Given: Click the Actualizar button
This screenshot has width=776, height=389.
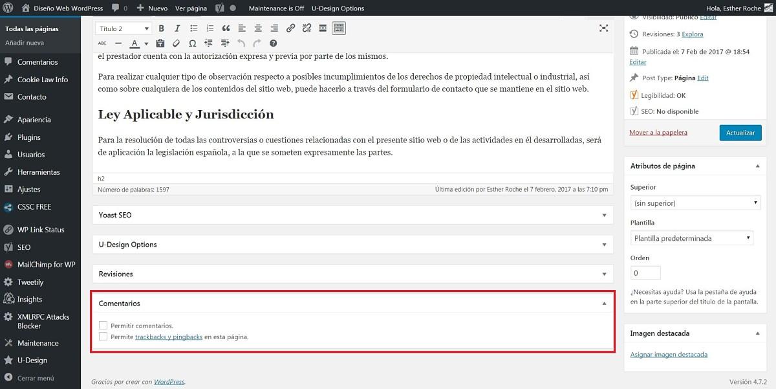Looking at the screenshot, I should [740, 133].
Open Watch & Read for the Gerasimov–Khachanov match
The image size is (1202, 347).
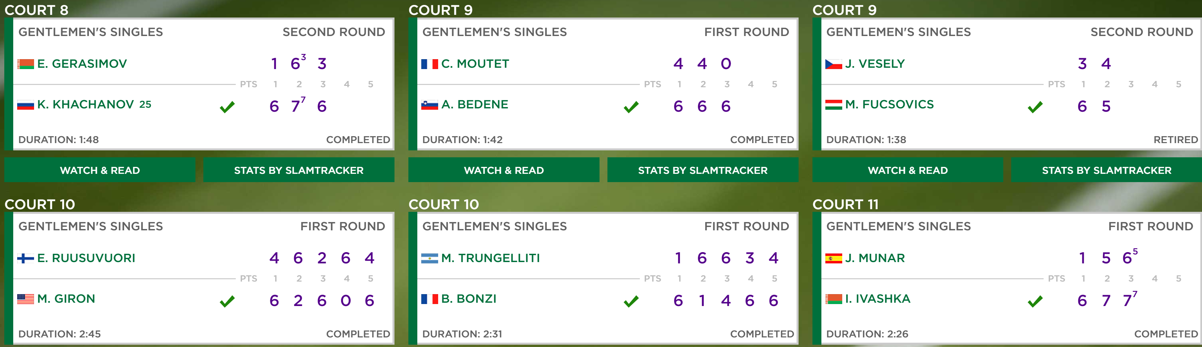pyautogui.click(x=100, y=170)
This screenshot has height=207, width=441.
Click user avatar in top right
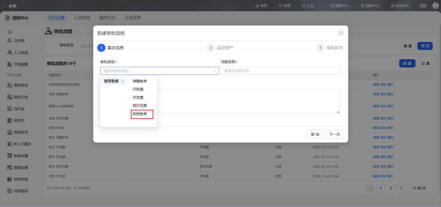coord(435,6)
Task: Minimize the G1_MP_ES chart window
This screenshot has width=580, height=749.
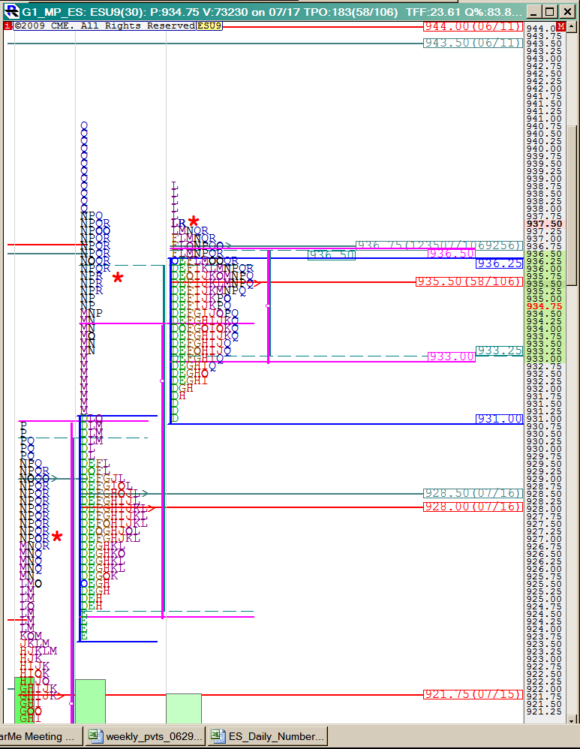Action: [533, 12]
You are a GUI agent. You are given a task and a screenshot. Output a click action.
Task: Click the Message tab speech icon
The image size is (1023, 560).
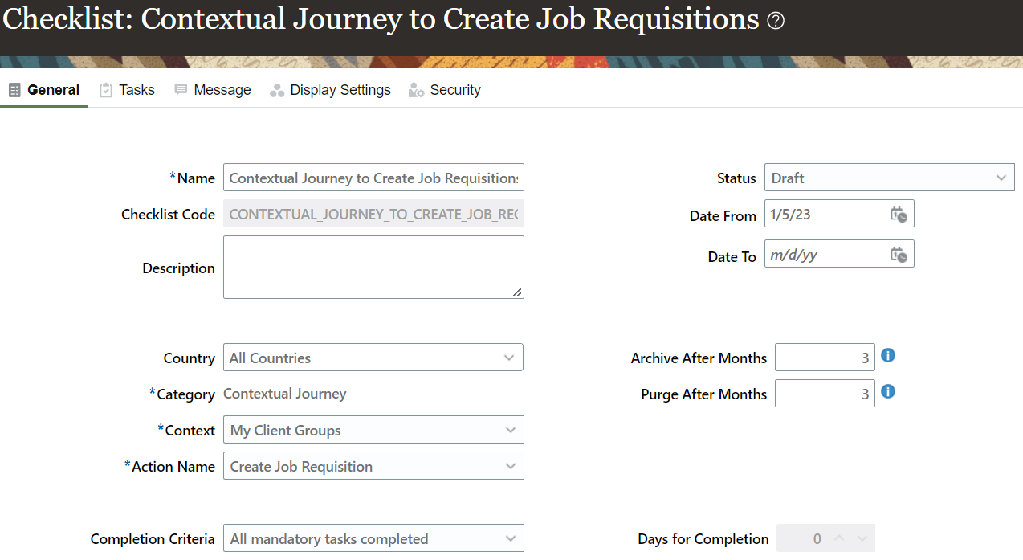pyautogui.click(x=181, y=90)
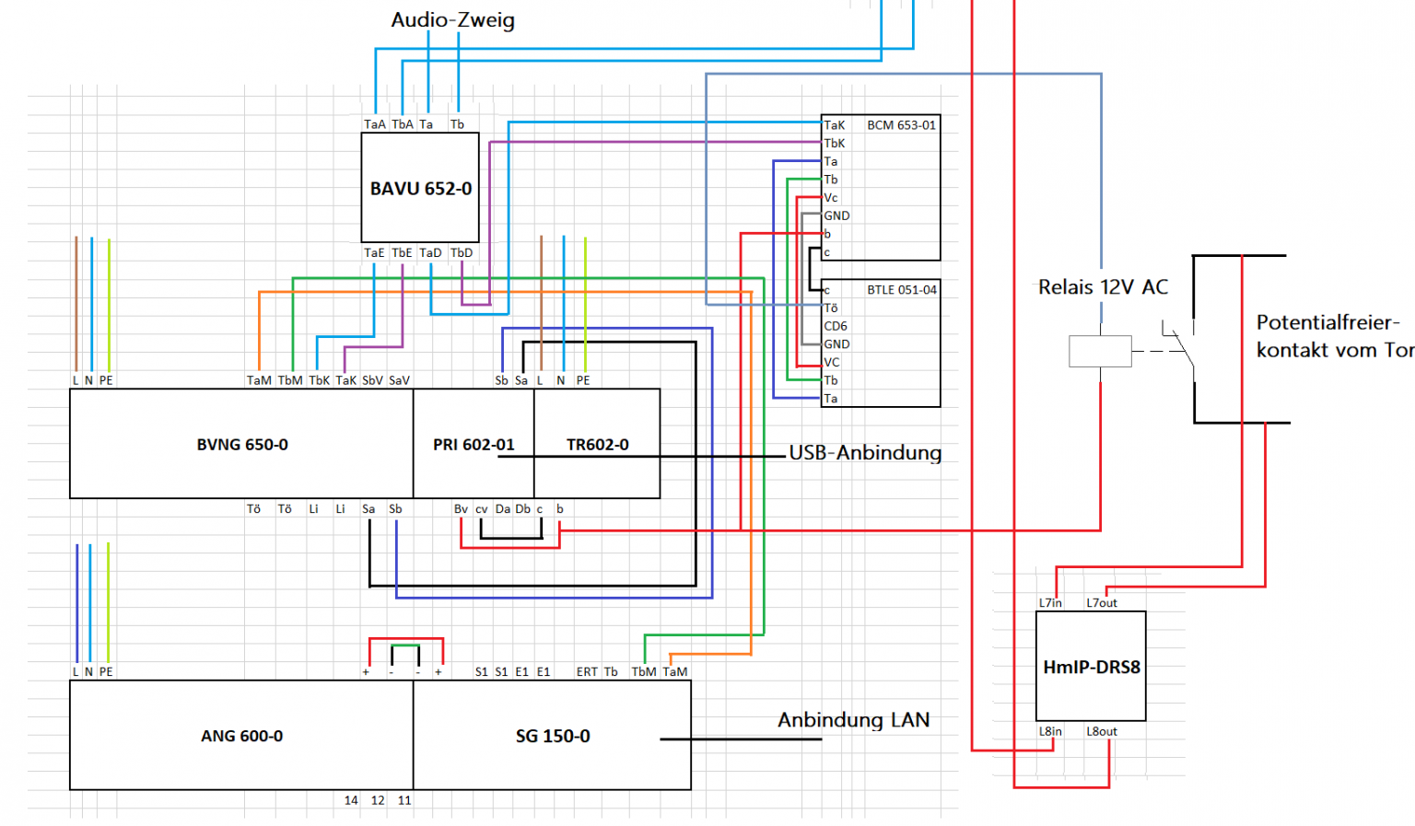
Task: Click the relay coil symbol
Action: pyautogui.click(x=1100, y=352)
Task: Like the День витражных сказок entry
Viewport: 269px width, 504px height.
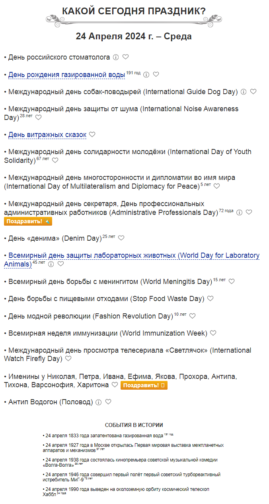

★ ★ ★ ★ ★

▶ **SHORT PROBLEM**: Put every text line of the records above into a numbered list, omitting blank lines and the pictures.

▶ **THE RESPONSE**:
1. Given: Click the Actualizar button
2. This screenshot has width=776, height=389.
3. Looking at the screenshot, I should [740, 133].
4. Open Watch & Read for the Gerasimov–Khachanov match
5. The image size is (1202, 347).
6. pyautogui.click(x=100, y=170)
7. This screenshot has height=207, width=441.
8. Click user avatar in top right
9. coord(435,6)
10. Task: Minimize the G1_MP_ES chart window
11. This screenshot has width=580, height=749.
12. Action: [533, 12]
13. You are a GUI agent. You are given a task and a screenshot. Output a click action.
14. Task: Click the Message tab speech icon
15. The image size is (1023, 560).
16. pyautogui.click(x=181, y=90)
17. Task: Click the relay coil symbol
18. Action: pyautogui.click(x=1100, y=352)
19. Task: Like the День витражных сказок entry
20. Viewport: 269px width, 504px height.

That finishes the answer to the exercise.